[Collected data entries]
------------------------------

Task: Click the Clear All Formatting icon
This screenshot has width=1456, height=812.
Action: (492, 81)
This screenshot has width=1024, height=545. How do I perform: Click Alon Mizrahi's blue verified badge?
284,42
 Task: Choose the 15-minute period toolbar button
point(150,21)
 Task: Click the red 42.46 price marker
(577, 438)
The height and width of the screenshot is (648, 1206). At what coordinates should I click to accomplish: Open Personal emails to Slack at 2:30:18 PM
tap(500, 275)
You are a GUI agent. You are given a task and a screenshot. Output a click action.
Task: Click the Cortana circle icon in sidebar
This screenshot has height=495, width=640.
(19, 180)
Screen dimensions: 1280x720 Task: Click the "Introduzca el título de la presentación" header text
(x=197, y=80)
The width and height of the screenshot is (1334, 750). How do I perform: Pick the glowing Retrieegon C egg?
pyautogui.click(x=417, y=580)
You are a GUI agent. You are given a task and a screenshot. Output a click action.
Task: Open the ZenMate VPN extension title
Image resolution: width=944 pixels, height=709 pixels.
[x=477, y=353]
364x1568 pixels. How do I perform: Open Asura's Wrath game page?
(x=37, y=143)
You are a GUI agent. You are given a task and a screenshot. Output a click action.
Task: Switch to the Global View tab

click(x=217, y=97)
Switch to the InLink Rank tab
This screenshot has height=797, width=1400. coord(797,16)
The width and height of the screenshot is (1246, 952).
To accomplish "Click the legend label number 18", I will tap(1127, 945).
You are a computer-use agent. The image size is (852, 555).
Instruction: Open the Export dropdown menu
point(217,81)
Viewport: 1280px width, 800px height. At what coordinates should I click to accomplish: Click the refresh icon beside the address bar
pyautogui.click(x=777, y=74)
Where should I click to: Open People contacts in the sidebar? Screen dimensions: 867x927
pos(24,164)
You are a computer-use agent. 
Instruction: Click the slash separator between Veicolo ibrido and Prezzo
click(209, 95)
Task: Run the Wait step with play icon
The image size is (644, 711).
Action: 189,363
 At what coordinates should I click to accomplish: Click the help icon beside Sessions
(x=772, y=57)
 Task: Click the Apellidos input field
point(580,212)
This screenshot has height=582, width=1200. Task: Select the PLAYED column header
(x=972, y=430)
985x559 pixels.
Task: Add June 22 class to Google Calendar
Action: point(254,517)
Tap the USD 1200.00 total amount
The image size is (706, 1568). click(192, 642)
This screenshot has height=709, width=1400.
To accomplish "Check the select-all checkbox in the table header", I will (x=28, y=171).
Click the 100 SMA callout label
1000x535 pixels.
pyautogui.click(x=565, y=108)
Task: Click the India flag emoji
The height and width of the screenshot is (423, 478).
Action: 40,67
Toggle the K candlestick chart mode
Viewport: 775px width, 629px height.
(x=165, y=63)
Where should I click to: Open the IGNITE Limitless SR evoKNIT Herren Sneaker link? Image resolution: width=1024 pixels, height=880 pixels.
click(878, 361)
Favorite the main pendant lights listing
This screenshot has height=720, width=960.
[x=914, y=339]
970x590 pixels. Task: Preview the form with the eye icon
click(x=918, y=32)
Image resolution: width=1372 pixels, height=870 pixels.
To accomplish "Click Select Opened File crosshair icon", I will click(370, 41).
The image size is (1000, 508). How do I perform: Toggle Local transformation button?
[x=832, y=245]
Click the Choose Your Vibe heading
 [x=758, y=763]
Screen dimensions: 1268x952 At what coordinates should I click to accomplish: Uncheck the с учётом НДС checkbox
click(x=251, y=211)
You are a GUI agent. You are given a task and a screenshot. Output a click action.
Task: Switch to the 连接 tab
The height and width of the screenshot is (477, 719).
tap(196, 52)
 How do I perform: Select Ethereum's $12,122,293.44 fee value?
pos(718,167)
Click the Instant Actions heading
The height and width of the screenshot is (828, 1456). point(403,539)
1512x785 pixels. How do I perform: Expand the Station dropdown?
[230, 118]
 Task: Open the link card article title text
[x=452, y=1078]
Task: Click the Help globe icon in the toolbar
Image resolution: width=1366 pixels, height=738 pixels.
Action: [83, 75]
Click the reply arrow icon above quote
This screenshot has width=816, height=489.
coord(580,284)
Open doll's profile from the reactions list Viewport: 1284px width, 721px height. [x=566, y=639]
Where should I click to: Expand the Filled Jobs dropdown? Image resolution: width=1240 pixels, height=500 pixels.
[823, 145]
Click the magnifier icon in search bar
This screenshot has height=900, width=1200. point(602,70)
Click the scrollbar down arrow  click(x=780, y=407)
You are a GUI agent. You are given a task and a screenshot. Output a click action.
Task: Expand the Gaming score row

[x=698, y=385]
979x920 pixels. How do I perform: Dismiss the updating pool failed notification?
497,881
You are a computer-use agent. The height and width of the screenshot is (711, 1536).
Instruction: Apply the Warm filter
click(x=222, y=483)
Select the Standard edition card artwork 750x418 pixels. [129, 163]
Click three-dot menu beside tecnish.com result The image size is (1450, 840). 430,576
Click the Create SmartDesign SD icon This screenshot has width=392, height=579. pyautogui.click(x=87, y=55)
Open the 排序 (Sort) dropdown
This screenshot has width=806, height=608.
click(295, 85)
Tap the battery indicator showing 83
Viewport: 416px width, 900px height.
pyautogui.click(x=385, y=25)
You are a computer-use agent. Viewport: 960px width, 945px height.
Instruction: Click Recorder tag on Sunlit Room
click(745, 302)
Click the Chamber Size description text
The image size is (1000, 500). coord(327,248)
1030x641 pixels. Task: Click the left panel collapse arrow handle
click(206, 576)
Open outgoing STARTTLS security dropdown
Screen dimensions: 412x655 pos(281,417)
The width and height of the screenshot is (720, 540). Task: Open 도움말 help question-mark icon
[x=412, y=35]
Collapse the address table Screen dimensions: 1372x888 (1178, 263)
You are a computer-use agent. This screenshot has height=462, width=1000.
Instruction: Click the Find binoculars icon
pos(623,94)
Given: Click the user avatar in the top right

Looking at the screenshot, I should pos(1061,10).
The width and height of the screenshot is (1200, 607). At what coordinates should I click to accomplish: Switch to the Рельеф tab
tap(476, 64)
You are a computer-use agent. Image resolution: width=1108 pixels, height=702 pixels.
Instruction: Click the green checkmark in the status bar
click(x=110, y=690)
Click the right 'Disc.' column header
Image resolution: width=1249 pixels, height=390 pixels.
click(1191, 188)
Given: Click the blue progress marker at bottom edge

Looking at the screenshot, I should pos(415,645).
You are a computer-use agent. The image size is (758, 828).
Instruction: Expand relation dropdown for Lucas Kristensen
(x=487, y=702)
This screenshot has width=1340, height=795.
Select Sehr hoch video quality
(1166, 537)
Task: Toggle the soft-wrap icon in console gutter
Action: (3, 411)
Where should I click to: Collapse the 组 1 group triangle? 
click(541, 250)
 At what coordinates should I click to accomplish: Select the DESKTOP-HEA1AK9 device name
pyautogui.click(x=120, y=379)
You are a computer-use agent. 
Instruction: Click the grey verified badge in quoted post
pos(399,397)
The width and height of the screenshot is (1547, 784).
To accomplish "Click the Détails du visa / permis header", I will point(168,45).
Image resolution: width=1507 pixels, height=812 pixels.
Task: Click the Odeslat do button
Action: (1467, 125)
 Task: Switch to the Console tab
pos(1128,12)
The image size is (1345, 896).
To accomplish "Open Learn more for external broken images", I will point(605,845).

------------------------------

--- Problem to solve ---
Pull each line containing "computer" from the records.

--- Written response ---
You are a computer-use agent. The image size is (852, 555).
You are a computer-use agent. 
You are a computer-use agent. The height and width of the screenshot is (711, 1536).
You are a computer-use agent. Viewport: 960px width, 945px height.
You are a computer-use agent. This screenshot has height=462, width=1000.
You are a computer-use agent. Image resolution: width=1108 pixels, height=702 pixels.
You are a computer-use agent. The image size is (758, 828).
You are a computer-use agent. 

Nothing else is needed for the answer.